● Brief
Could each record be restated word for word?

[Saved data entries]
*** Begin section ***
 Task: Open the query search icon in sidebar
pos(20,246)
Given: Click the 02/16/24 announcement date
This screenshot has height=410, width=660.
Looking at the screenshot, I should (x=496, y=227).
*** End section ***
● Written reply
 Task: Open the query search icon in sidebar
pos(20,246)
Given: Click the 02/16/24 announcement date
This screenshot has height=410, width=660.
Looking at the screenshot, I should (x=496, y=227).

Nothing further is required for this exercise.